There are several storage tubs currently sitting under my bed. They hold things of mine: gloves, an extra hat, shoes, summer clothes neatly folded and laundered.

We tend to associate storage with organization, or unneeded items, or solved predicaments. Our closets hold possessions that are not necessary for regular use, or perhaps they keep hidden things that shouldn’t be seen by visitors in our lives.

Each one of us has a heart closet. In his great redemptive work of love, Jesus cleans out our souls with his blood and enters inside. He takes up residence (Eph 3:17-19), and as we grow up spiritually, he travels further, requesting access into more and more chambers of our closets.

Sometimes, though, there are scars. We make mistakes that leave deep wounds. We run to disobedience, lusting after idols and sin. We bury a hatchet instead of dealing with it. We overlook our offenses against others. In our pride, we sometimes assume a resolution out of fear of conflict and run past the root.

How does the Christian navigate the renting of our spiritual heart tissue? Romans 7:15-20: Paul testifies to this battle, this war of sin and healing, fleshly law and saving grace. We cannot heal on our own. The Divine Surgeon works in our intricacies, but only if we do not stay his hand. It hurts, you see, to undo stitches and apply hydrogen peroxide. It’s painful and tear-staining to let our Father remove splinters from our hands after we’ve disobeyed his command not to run them along the fence.

Healing is agonizing. It also takes time. The process of sanctification is not one that we can handle right away; maybe that’s why God works slowly, condescending for our own good. I know that as much as I desire refinement now, the Lord has a different process in mind. I will spend the rest of my life on this earth in the smelting pot as the Master Craftsman stirs to even out my blemishes.

The less I resist, the easier it will be to let the Holy Spirit dwell in my heart. I can then participate obediently as he sweeps out my junk, binds my scars, and fills me with clean things.

Humbling ourselves to see our true state is an ugly task that I know I want to resist. And yet, until I see myself for what I truly am–a chosen daughter, but one who is still very much in the process of being molded and healed–I cannot grow. Seeing the reality of my dirty closet chambers is gruesome, but one cannot take a lie to God. Honesty before God enables us to say as Isaiah did in the throne room, “‘Woe is me!
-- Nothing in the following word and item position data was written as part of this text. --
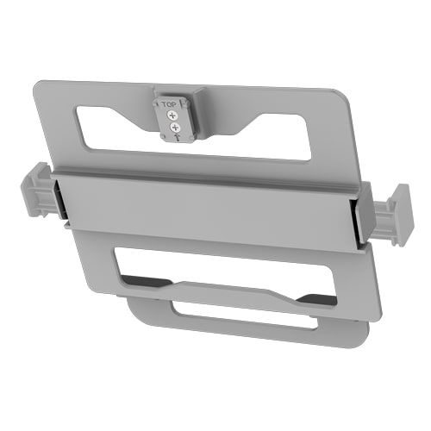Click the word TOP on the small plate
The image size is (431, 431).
[169, 104]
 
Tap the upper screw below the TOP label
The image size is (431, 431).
[173, 116]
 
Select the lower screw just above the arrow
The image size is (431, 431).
[174, 127]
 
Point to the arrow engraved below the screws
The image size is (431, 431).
[177, 137]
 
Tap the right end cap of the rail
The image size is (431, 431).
[393, 216]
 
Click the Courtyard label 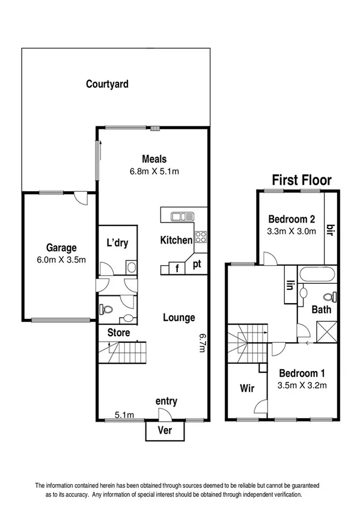click(107, 84)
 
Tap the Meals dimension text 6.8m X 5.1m click(154, 171)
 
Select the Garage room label click(61, 248)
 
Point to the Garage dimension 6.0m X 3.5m click(61, 260)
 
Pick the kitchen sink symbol click(181, 215)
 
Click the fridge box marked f click(177, 268)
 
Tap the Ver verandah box click(165, 431)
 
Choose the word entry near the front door click(166, 401)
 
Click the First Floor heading click(302, 179)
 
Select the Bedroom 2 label click(291, 218)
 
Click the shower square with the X click(328, 330)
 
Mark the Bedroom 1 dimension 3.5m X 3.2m click(302, 386)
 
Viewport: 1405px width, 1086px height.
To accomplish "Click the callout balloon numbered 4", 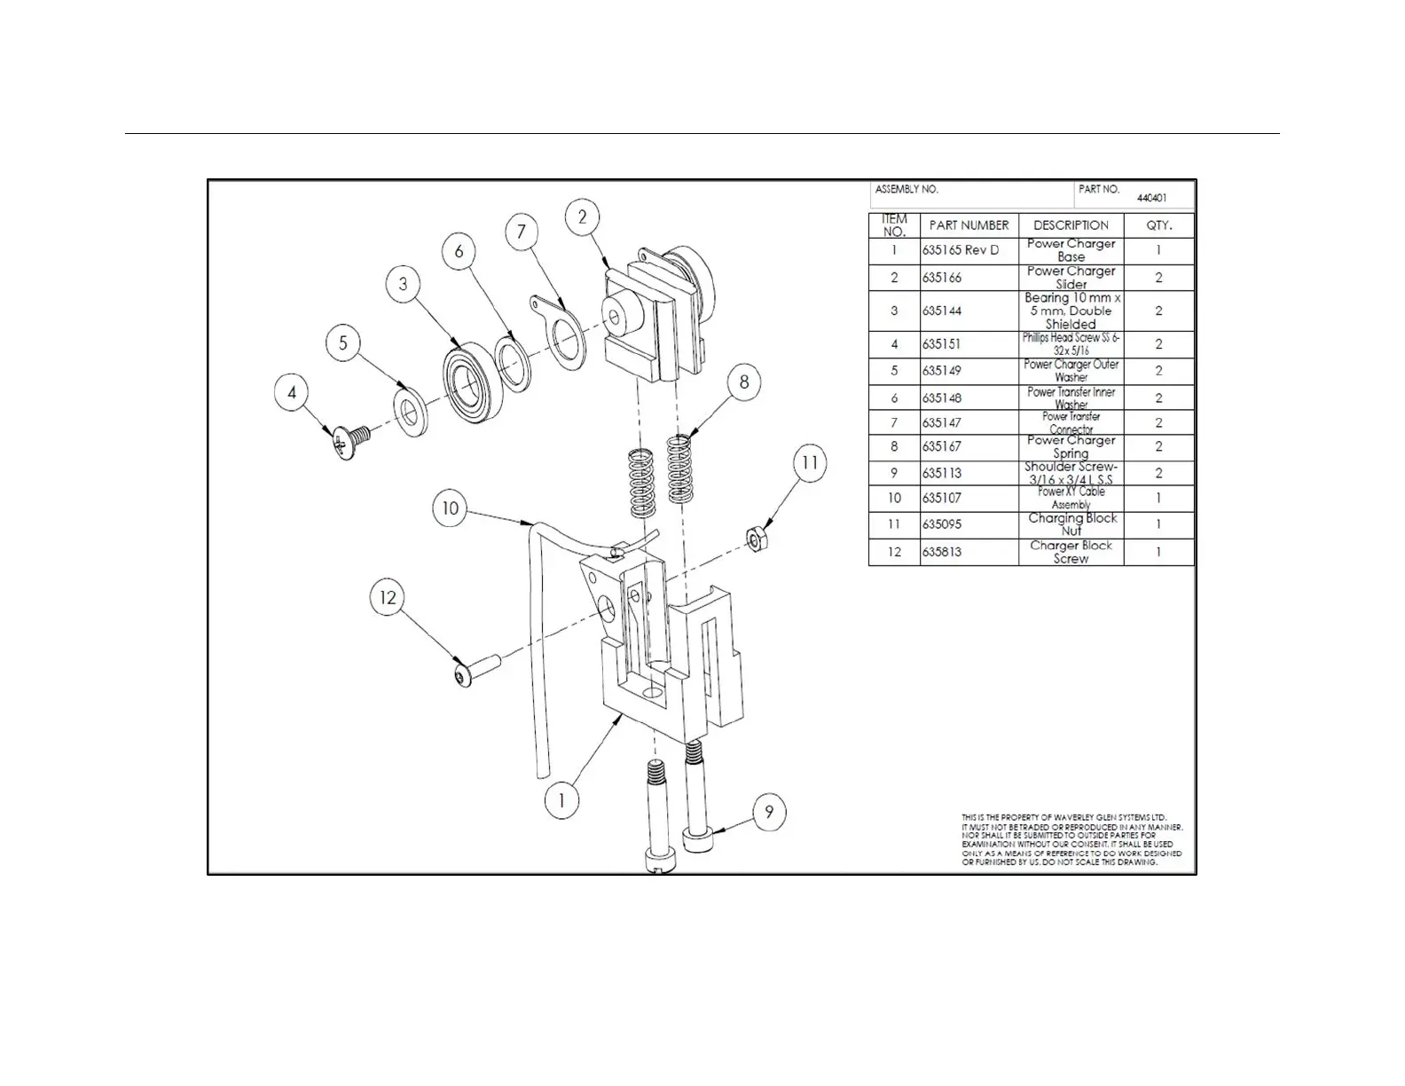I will pos(292,392).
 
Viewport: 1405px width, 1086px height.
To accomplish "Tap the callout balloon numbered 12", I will pos(388,598).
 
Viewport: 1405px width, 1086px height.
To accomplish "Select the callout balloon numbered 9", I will pos(769,812).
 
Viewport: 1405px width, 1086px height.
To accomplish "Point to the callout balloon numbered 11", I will pos(809,463).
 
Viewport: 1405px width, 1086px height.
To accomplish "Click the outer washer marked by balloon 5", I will pos(411,412).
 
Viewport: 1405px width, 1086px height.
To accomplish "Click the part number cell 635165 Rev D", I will pos(961,250).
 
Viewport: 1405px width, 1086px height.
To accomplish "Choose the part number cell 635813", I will pos(942,552).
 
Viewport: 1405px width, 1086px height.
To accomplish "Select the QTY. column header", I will pos(1158,225).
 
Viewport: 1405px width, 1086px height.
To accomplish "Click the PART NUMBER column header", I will pos(969,225).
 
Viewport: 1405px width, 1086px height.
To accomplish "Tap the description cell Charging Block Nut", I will pos(1071,524).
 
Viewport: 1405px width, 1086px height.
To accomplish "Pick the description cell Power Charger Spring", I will pos(1071,446).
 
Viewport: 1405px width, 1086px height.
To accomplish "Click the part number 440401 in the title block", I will pos(1152,199).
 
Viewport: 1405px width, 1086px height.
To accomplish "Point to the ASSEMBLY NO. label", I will pos(907,190).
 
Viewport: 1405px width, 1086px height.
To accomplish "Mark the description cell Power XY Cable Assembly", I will pos(1071,498).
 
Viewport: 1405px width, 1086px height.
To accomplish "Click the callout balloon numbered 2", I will pos(582,217).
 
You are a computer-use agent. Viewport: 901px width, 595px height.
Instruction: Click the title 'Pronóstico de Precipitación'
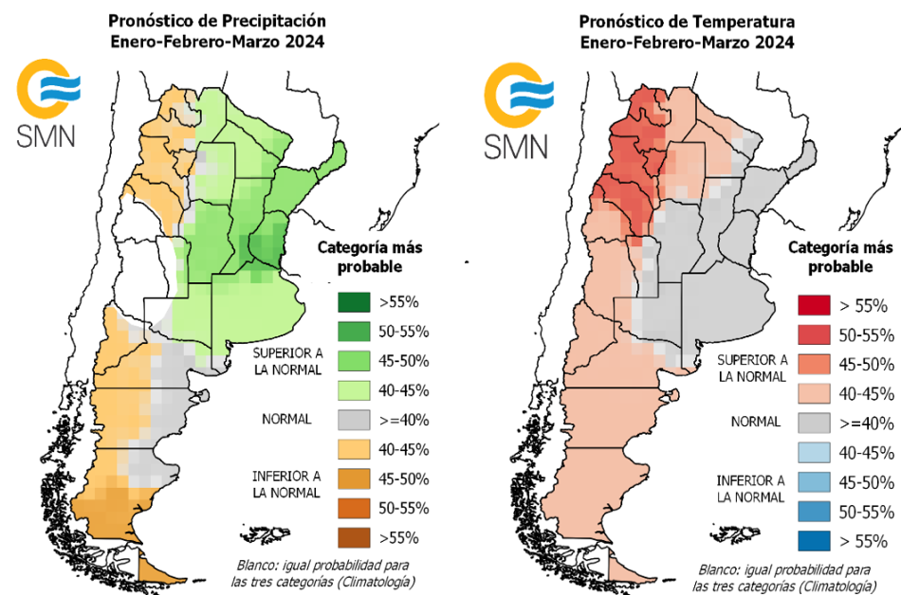tap(217, 20)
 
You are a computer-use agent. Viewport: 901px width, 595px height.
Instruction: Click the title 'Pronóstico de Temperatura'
tap(687, 20)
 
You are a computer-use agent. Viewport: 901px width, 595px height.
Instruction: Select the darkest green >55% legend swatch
tap(354, 303)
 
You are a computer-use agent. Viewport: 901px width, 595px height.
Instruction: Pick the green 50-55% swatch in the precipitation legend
tap(354, 332)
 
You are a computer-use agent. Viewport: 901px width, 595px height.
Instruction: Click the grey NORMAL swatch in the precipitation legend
tap(354, 420)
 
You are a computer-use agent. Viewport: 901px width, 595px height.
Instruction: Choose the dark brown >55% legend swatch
tap(354, 537)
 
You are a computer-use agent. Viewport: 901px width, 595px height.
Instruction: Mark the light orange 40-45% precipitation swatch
tap(354, 449)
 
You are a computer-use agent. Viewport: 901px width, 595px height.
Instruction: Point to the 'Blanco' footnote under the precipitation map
tap(322, 572)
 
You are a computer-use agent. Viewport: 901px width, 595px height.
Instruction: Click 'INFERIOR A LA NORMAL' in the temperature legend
tap(751, 489)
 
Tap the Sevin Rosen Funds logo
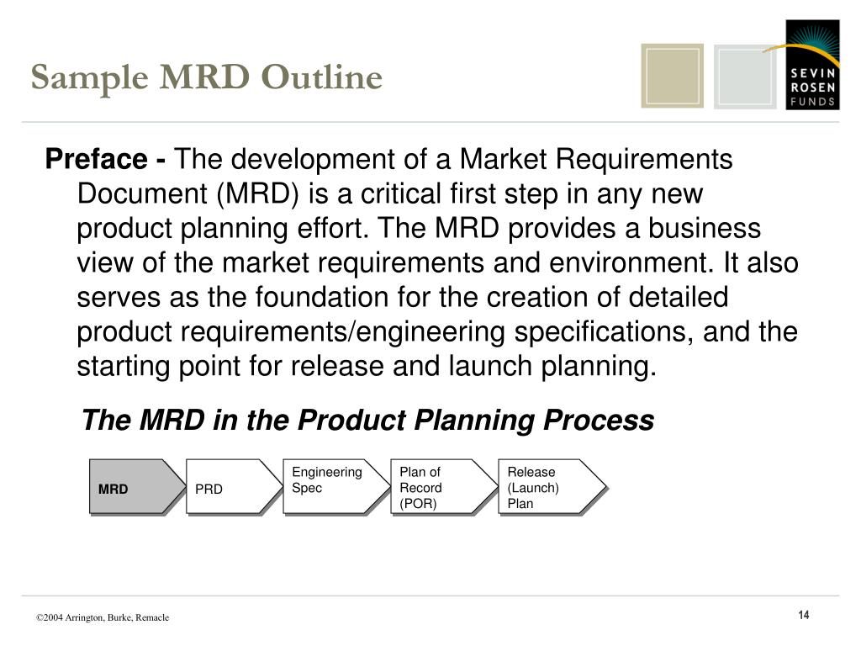tap(812, 65)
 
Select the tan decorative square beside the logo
tap(672, 76)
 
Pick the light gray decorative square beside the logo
tap(745, 77)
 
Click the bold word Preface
tap(95, 159)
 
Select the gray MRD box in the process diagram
tap(135, 488)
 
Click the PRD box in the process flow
tap(231, 488)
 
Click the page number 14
tap(804, 616)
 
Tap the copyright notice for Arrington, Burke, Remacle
tap(103, 617)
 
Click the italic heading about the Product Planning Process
tap(367, 420)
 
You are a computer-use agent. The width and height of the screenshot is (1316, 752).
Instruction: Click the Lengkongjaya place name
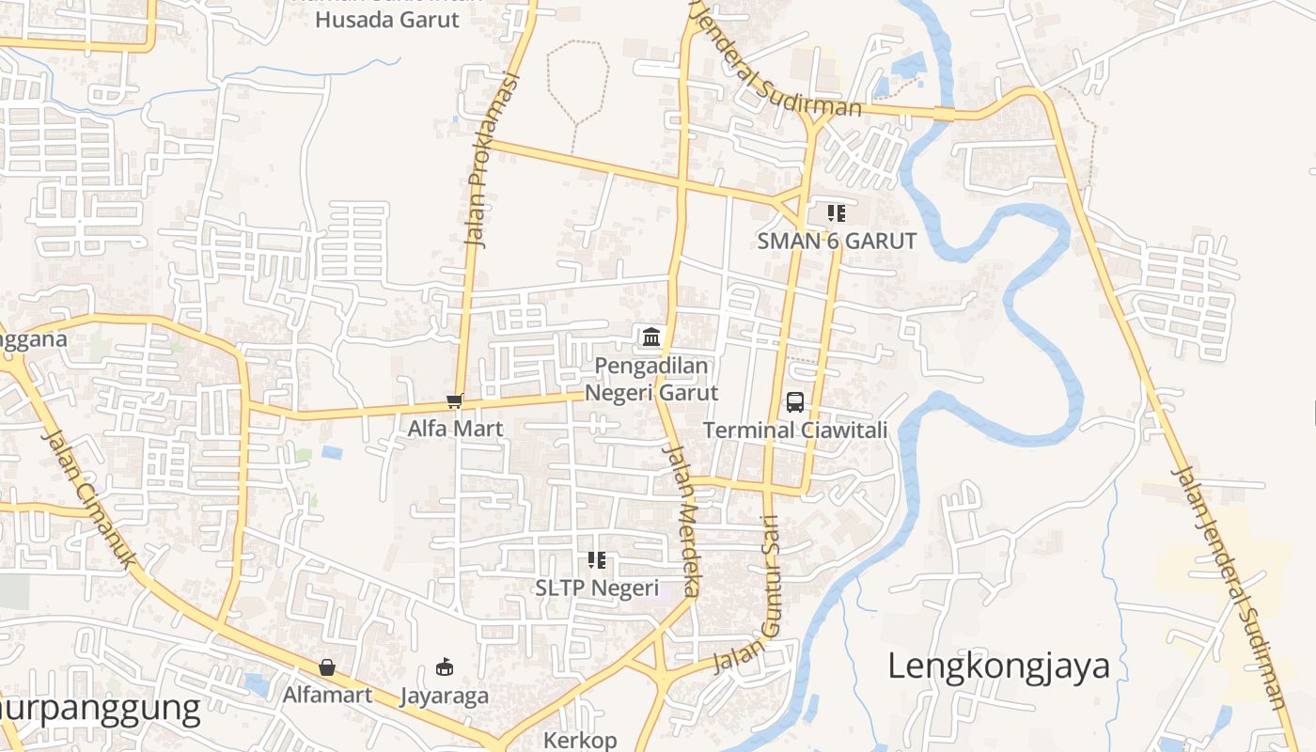click(x=998, y=666)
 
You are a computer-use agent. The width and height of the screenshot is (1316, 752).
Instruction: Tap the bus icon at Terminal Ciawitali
click(x=795, y=402)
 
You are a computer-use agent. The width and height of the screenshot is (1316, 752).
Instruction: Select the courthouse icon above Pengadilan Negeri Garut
click(x=650, y=337)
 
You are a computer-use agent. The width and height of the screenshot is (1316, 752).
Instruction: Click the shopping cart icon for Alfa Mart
click(x=455, y=401)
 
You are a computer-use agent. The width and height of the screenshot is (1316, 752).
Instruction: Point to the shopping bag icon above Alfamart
click(x=327, y=667)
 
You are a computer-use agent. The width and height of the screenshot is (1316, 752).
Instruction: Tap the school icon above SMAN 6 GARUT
click(x=837, y=213)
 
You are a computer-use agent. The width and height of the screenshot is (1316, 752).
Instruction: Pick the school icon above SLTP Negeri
click(x=597, y=560)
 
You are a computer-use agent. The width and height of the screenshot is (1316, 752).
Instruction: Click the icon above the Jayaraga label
click(x=445, y=667)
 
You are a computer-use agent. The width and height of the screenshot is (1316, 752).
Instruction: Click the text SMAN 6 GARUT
click(x=837, y=241)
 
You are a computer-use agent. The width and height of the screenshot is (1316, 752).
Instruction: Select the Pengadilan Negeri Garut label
click(x=651, y=379)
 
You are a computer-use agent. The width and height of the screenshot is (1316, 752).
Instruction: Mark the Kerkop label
click(x=580, y=741)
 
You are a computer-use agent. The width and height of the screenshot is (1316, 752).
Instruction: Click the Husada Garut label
click(x=387, y=20)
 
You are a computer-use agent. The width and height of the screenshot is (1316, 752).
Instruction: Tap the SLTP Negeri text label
click(x=597, y=588)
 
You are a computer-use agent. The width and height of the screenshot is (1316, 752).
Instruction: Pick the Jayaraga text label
click(x=445, y=696)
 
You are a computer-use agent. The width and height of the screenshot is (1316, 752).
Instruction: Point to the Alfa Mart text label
click(x=455, y=429)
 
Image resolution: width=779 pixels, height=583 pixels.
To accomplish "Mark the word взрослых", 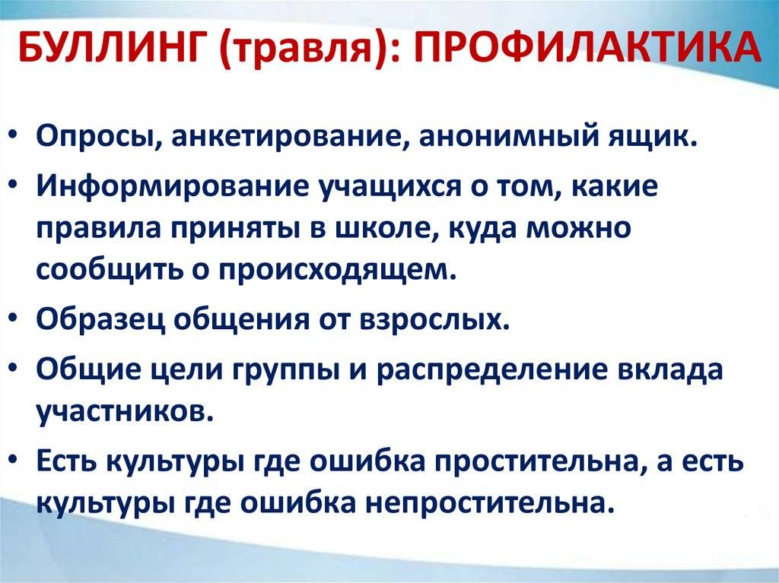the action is point(434,320).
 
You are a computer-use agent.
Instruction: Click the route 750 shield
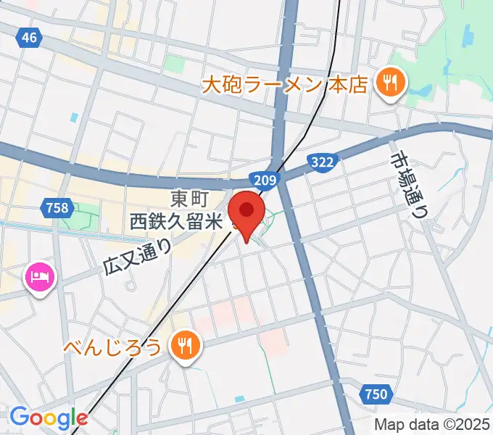coord(376,394)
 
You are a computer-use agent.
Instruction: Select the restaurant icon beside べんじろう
coord(186,345)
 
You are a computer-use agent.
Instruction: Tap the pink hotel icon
coord(39,277)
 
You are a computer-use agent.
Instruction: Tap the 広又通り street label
coord(138,256)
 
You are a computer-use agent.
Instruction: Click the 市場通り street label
coord(408,184)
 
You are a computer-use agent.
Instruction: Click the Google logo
coord(48,418)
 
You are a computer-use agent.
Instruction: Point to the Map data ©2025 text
coord(431,425)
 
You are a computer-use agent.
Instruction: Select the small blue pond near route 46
coord(73,117)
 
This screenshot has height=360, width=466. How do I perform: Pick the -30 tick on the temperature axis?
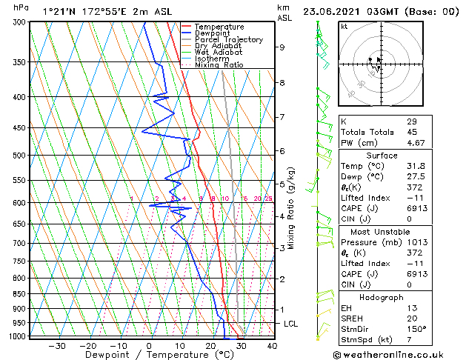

For I am lost; for I am a man of unclean lips, and I dwell in the midst of a people of unclean lips; for my eyes have seen the King, the Lord of hosts!’” 

And in his grace, he cleanses us. As the narrative continues in beautiful reality, “Then one of the seraphim flew to me, having in his hand a burning coal that he had taken with tongs from the altar. And he touched my mouth and said: ‘Behold, this has touched your lips; your guilt is taken away, and your sin atoned for’” (6:5-7).

We have to just see it. Take it. And let him.